Dataset excerpt:
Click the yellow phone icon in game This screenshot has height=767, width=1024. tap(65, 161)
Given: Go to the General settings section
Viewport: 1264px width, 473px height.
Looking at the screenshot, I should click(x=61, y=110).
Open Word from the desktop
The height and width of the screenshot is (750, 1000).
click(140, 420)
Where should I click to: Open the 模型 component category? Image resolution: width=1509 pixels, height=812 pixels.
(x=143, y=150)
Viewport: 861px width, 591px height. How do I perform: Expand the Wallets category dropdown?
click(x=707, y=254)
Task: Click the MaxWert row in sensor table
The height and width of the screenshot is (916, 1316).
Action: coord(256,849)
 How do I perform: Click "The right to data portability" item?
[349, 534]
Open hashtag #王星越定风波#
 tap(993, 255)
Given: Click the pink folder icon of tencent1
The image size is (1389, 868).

Instructions to follow
Reproduce every line of the material above word for word, with no changes.

Right answer
Click the yellow phone icon in game This screenshot has height=767, width=1024. tap(65, 161)
Given: Go to the General settings section
Viewport: 1264px width, 473px height.
Looking at the screenshot, I should click(x=61, y=110).
Open Word from the desktop
The height and width of the screenshot is (750, 1000).
click(140, 420)
Where should I click to: Open the 模型 component category? Image resolution: width=1509 pixels, height=812 pixels.
(x=143, y=150)
Viewport: 861px width, 591px height. How do I perform: Expand the Wallets category dropdown?
click(x=707, y=254)
Task: Click the MaxWert row in sensor table
The height and width of the screenshot is (916, 1316).
Action: coord(256,849)
 How do I perform: Click "The right to data portability" item?
[349, 534]
Open hashtag #王星越定风波#
 tap(993, 255)
Given: Click the pink folder icon of tencent1
The image size is (1389, 868).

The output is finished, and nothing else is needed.